__TAREFA PROPOSTA 1__
Transcreva do texto sobre a eutanásia o trecho que vai de "O Tribunal Constitucional chumbou" a "Presidente da República.".
__TAREFA PROPOSTA 2__
Prolongue o texto sobre a eutanásia a partir do ponto em que ele termina.

O Tribunal Constitucional chumbou o Decreto n.º 109/XIV do parlamento que pretendia regular as condições em que a eutanásia não era punível e alterar o Código Penal, concordando com algumas objecções levantadas no requerimento do Presidente da República.
Para facilitar a leitura recorri ao negrito e, também, à cor vermelha para realçar os princípios constitucionais que não foram respeitados:
Comunicado sobre a Eutanásia
Para facilitar a leitura recorri ao negrito e, também, à cor vermelha para realçar os princípios constitucionais que não foram respeitados:
Comunicado sobre a Eutanásia
- O Tribunal Constitucional acaba de enviar a Sua Excelência o Presidente da República o acórdão que decide o pedido de fiscalização preventiva da constitucionalidade de diversas normas do Decreto n.º 109/XIV da Assembleia da República — com destaque para o n.º 1 do artigo 2.º — relativo às condições em que a antecipação da morte medicamente assistida não é punível e à alteração do Código Penal daí decorrente, que o Chefe de Estado lhe submeteu.

[Dados guardados]
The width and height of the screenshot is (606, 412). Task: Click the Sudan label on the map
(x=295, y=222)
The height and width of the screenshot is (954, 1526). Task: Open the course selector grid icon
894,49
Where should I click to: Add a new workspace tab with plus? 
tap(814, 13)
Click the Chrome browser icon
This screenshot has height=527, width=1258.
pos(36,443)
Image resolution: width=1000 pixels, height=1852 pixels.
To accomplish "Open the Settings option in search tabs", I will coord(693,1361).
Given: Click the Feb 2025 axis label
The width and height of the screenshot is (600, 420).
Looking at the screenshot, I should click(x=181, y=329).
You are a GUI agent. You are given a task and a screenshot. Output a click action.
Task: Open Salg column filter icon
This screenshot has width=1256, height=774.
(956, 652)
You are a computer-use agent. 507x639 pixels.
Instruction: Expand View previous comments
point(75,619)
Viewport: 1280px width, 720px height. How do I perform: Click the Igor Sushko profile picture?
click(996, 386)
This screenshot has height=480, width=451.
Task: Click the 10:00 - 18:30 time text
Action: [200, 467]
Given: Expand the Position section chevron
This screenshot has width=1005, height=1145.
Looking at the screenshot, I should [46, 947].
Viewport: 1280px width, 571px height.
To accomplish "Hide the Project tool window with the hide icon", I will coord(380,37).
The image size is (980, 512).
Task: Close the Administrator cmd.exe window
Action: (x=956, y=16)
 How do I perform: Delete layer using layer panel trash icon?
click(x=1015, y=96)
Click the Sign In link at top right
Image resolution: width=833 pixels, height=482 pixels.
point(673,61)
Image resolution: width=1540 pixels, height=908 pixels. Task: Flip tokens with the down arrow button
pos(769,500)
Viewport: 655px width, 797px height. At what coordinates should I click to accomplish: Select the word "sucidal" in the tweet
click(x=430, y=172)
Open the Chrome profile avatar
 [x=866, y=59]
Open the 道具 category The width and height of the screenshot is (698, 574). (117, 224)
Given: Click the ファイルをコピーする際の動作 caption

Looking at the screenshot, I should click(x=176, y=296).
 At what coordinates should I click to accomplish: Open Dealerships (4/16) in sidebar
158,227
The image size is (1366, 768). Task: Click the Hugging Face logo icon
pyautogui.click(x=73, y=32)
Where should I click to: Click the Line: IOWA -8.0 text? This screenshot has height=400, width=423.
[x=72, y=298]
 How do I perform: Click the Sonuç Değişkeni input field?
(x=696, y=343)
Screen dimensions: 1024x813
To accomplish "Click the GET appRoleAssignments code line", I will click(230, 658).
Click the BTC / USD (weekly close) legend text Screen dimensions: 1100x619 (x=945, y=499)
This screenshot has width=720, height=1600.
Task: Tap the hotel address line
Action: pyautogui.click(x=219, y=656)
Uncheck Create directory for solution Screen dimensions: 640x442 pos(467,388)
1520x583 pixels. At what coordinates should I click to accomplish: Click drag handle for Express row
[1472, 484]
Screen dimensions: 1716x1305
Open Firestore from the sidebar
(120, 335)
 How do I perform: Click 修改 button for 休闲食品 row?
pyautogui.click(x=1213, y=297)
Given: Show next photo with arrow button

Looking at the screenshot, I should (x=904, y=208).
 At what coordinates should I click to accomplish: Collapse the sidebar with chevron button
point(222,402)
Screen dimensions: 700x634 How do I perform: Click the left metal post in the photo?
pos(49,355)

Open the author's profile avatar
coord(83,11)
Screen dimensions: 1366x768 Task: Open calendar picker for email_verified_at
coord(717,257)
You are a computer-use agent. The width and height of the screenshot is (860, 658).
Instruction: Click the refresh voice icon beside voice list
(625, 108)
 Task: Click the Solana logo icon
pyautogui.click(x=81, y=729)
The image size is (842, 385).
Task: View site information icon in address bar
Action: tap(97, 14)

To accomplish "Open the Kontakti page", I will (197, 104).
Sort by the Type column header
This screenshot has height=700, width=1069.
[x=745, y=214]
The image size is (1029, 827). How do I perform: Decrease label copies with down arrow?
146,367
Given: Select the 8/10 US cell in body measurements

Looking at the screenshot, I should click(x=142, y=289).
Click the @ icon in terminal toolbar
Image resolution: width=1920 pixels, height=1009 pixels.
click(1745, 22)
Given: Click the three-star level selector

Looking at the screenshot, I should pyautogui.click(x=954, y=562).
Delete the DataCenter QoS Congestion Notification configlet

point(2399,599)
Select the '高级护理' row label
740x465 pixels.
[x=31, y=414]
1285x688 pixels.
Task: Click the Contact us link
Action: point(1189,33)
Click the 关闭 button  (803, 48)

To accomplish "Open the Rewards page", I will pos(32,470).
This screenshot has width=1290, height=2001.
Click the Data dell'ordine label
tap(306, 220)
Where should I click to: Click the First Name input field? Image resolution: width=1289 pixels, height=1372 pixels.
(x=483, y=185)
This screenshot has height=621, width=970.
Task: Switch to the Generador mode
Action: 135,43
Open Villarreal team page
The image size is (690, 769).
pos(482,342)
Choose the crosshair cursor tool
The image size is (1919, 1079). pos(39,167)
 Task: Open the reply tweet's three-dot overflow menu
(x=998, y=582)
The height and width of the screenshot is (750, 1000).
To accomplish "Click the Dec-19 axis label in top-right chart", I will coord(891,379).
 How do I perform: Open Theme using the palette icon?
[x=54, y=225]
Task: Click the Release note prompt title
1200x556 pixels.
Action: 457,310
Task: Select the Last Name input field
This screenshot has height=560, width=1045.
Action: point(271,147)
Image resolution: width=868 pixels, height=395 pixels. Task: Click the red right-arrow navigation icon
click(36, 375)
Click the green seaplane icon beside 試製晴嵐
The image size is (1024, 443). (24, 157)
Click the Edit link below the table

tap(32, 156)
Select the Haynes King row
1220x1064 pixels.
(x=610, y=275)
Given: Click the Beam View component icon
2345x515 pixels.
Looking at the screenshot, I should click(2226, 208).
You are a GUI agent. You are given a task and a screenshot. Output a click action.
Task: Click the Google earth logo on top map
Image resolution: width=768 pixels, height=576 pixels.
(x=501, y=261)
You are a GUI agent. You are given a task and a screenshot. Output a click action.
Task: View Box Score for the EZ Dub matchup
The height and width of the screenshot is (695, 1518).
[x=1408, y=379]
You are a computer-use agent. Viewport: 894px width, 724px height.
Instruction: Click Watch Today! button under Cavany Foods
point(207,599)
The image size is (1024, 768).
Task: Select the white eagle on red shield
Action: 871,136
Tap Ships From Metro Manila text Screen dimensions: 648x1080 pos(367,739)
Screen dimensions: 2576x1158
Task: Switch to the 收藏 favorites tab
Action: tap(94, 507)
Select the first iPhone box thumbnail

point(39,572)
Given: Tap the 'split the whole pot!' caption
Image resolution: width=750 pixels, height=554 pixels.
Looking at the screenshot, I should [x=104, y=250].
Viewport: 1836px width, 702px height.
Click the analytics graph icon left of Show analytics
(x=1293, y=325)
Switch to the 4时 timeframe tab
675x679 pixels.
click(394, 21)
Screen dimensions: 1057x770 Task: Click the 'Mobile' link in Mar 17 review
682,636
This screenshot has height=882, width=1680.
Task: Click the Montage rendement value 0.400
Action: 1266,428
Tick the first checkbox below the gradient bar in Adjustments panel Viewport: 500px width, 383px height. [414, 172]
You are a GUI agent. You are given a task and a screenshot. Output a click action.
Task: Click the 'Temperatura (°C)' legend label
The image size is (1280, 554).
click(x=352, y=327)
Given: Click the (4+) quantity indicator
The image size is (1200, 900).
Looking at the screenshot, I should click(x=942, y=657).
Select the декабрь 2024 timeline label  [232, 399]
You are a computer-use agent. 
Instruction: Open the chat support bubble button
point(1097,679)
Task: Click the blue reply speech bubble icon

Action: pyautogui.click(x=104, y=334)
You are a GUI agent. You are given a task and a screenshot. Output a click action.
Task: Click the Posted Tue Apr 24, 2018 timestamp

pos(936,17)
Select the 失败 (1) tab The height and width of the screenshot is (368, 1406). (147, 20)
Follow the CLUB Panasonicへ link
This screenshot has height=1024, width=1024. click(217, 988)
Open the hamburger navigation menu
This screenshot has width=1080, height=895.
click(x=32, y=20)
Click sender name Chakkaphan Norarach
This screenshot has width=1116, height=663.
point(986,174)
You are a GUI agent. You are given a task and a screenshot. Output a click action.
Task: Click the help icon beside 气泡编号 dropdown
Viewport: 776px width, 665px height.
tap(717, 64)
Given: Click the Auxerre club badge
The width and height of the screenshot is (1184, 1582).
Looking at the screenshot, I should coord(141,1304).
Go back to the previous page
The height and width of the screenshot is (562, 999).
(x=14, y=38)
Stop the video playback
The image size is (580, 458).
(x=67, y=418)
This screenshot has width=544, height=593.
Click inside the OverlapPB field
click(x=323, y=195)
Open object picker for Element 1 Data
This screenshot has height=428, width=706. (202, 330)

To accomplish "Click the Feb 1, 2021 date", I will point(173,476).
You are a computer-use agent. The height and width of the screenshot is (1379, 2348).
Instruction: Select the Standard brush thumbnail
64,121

__RESULTADO OBTIDO 1__
O Tribunal Constitucional chumbou o Decreto n.º 109/XIV do parlamento que pretendia regular as condições em que a eutanásia não era punível e alterar o Código Penal, concordando com algumas objecções levantadas no requerimento do Presidente da República.

__RESULTADO OBTIDO 2__
- O Tribunal proferiu, por maioria, a decisão que acabam de ouvir ler, da qual, pela sua complexidade, se passam a referir, da forma mais simples e clara possível, os aspectos essenciais que permitem compreender o seu alcance.
- Recorde-se que, nos termos daquele artigo 2.º, n.º 1 — que é a norma que consagra a opção do legislador de não punir a antecipação da morte medicamente assistida, quando realizada em determinadas condições —, uma pessoa só pode recorrer à antecipação da morte medicamente assistida não punível desde que observe todas e cada uma das condições previstas nesse artigo, entre as quais se destaca a de tal pessoa se encontrar «em situação de sofrimento intolerável, com lesão definitiva de gravidade extrema de acordo com o consenso científico ou doença incurável e fatal».
- O Senhor Presidente da República, a título principal, suscitou duas dúvidas de constitucionalidade apenas quanto aos seguintes aspectos desta última condição:
1.ª – O carácter excessivamente indeterminado do conceito de “sofrimento intolerável”;
2.ª – O carácter excessivamente indeterminado do conceito de ”lesão definitiva de gravidade extrema de acordo com o consenso científico”. - O Tribunal entendeu, em primeiro lugar, ser indispensável considerar a norma do referido artigo 2.º, n.º 1, como um todo incindível.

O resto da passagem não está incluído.